USB webcams¶
Audience: operators with one or more USB cameras on the rig (typically a visible-light camera mounted above the sample). Scope: capa's webcam adapter — the PyAV → MKV pipeline, the always-on preview pump, encoder choice and its saturation implications, UVC controls, and recovery from disconnect mid-run.
At a glance¶
| Adapter id | capa.devices.camera.webcam |
| Adapter family | camera_visible |
| Real adapter | capa.devices.camera.webcam |
| Sim adapter | none — visible cameras have no sim counterpart today |
| Resource scheme | webcam:<selector> |
| Container | Matroska (.mkv) |
| Default codec | libx264 |
| Default frame size / rate | 1280×720 @ 30 fps |
| Preview cadence | 2 Hz (PREVIEW_INTERVAL_NS = 500_000_000) |
Cameras are peers of devices, not subtypes — they implement
Camera,
not DeviceAdapter. Emissions are FrameReceipt + CameraHealth
records (one per frame, posted from the worker thread), not
ChannelSamples.
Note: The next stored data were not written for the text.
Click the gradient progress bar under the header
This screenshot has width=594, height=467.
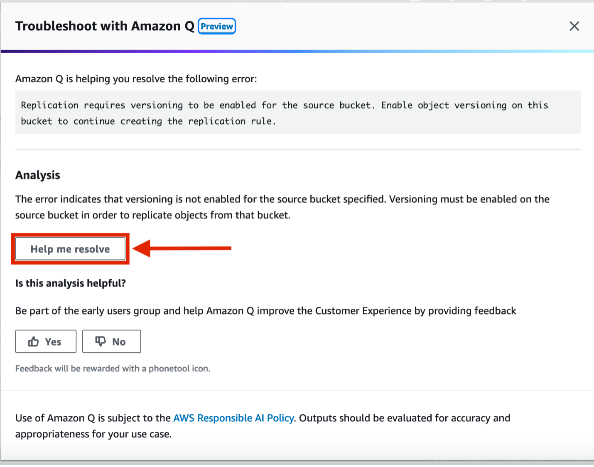(x=297, y=51)

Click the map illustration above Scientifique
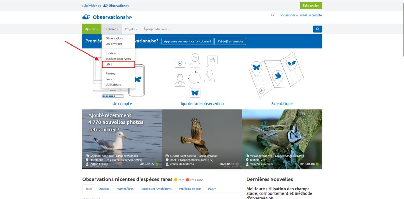[x=276, y=75]
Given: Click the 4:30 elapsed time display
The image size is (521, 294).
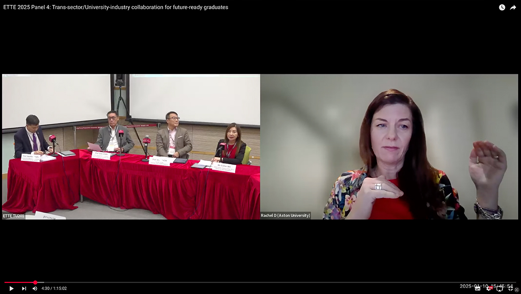Looking at the screenshot, I should [x=46, y=288].
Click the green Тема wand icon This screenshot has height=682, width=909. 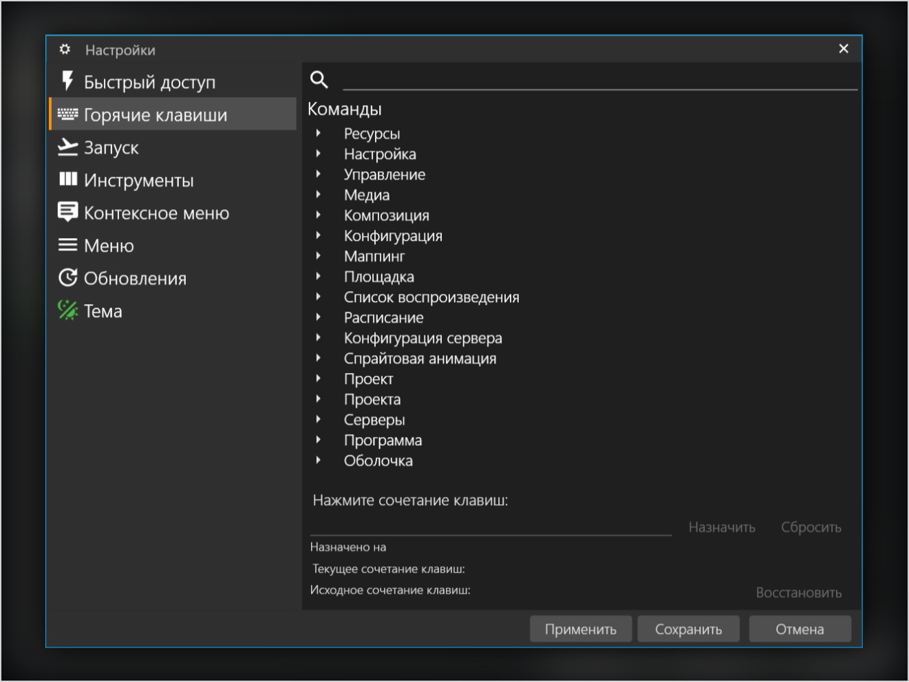pyautogui.click(x=67, y=310)
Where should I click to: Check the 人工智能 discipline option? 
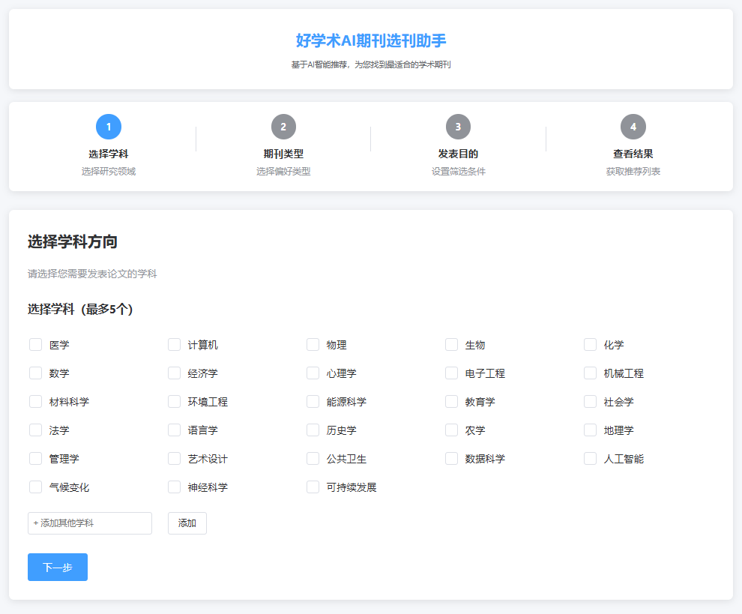(x=590, y=458)
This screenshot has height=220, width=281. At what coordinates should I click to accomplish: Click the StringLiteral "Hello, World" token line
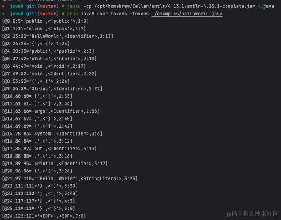[70, 179]
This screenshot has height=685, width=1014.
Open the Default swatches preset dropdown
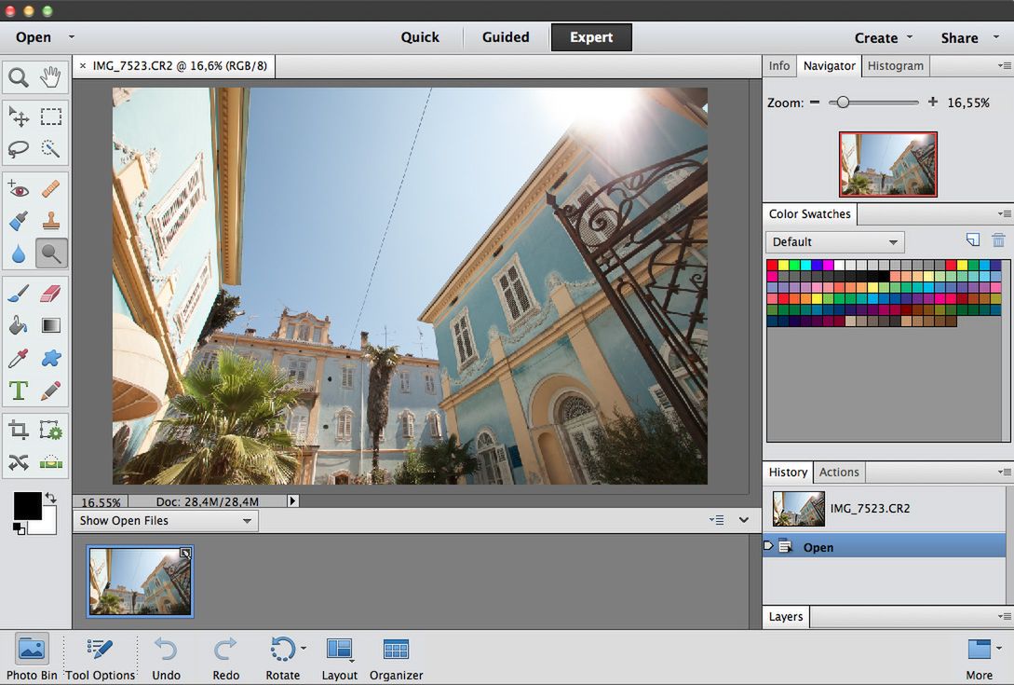pyautogui.click(x=833, y=241)
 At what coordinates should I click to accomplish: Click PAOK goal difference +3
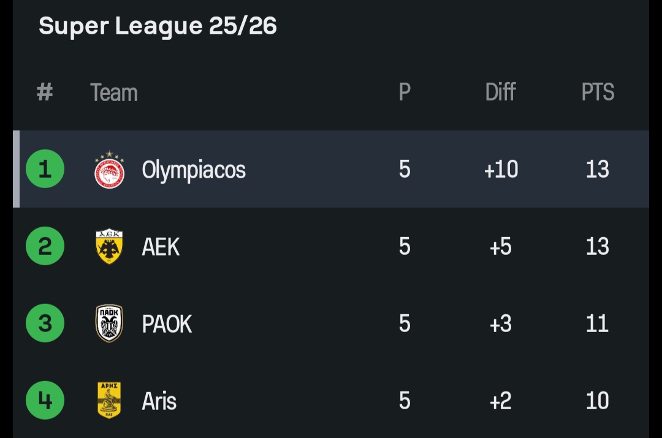point(501,324)
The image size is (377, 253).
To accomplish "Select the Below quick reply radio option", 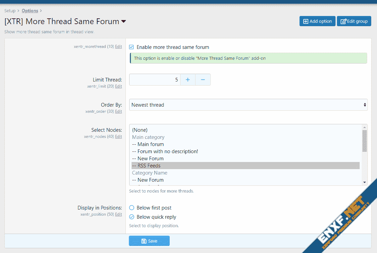I will click(x=132, y=217).
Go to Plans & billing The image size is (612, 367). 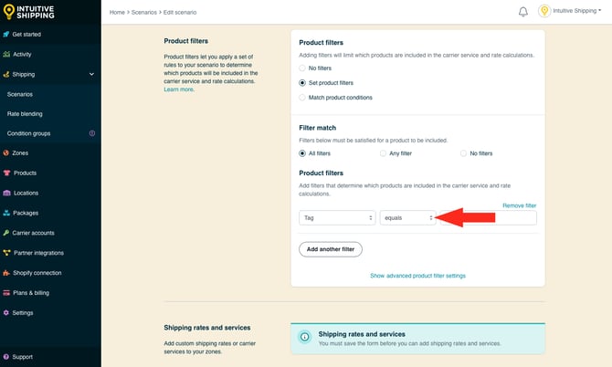[x=32, y=292]
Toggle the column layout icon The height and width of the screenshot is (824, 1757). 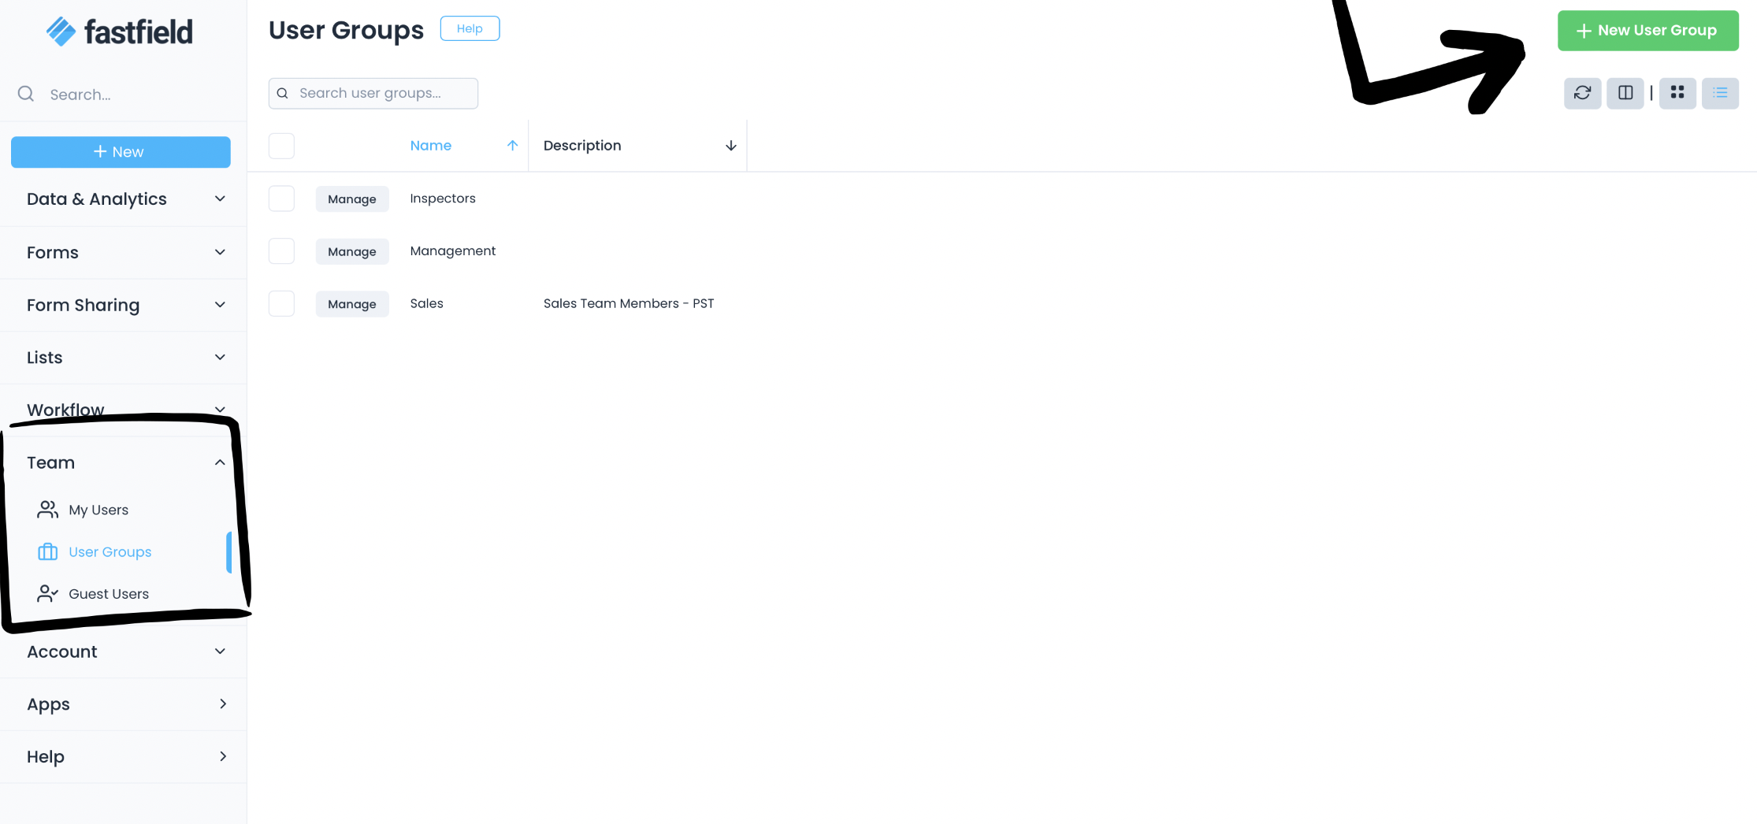(x=1625, y=93)
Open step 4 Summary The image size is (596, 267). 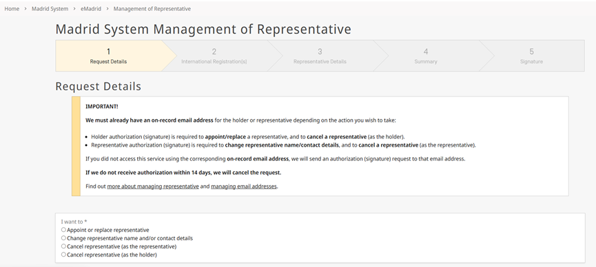click(x=426, y=56)
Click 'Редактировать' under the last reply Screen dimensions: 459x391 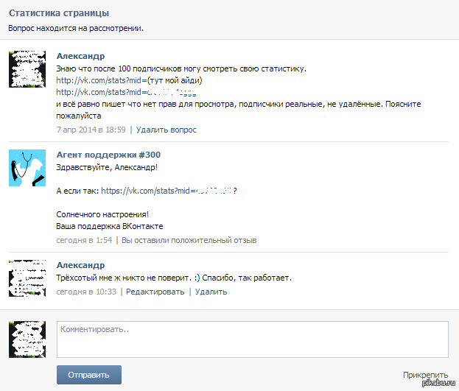[x=155, y=292]
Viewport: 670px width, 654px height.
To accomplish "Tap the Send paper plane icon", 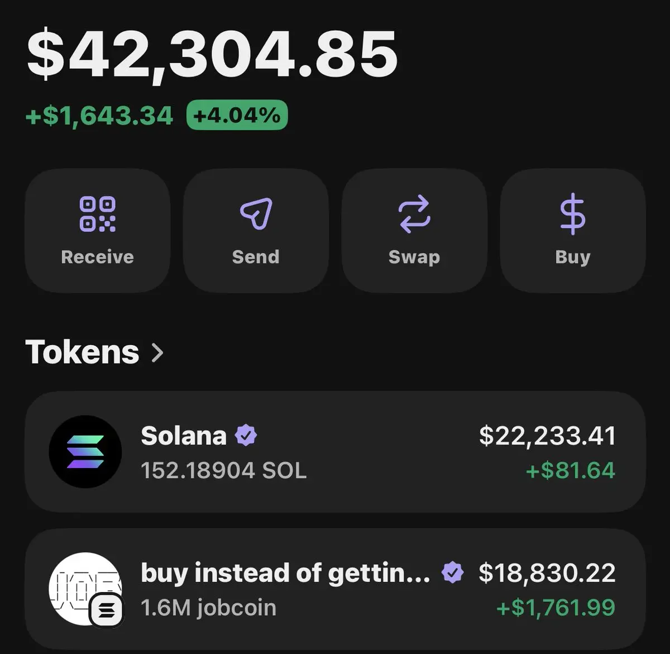I will pyautogui.click(x=256, y=213).
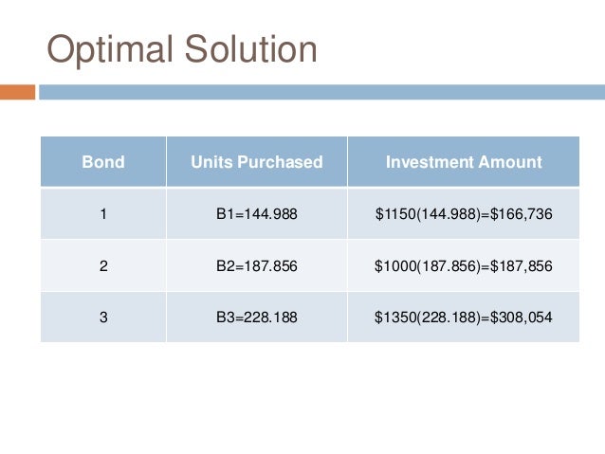
Task: Click the blue horizontal divider bar
Action: click(x=321, y=92)
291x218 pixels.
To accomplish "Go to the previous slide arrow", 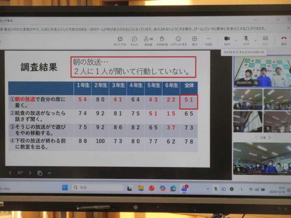I will pyautogui.click(x=10, y=173).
See Devices overview § "The four sibling
libraries" for the placement.
Supported hardware¶
Any camera the OS exposes through its native capture API and that PyAV can open via the per-OS demuxer:
| OS | Demuxer | URL form |
|---|---|---|
| Linux | v4l2 |
/dev/video0 |
| macOS | avfoundation |
default or 0 |
| Windows | dshow |
video=<friendly-name> |
from_params picks the default for the current OS; input_format and
input_url override.
Configuration¶
[[cameras]]
name = "visible_cam0"
adapter = "capa.devices.camera.webcam"
kind = "visible"
estimated_bps = 1_500_000 # 30 fps × 720p H.264 ≈ 2 Mbps; gives headroom
on_failure = "warn"
[cameras.params]
fps = 30
width = 1280
height = 720
codec = "libx264"
pix_fmt = "yuv420p"
input_format = "dshow"
input_url = "video=Logitech Webcam C930e"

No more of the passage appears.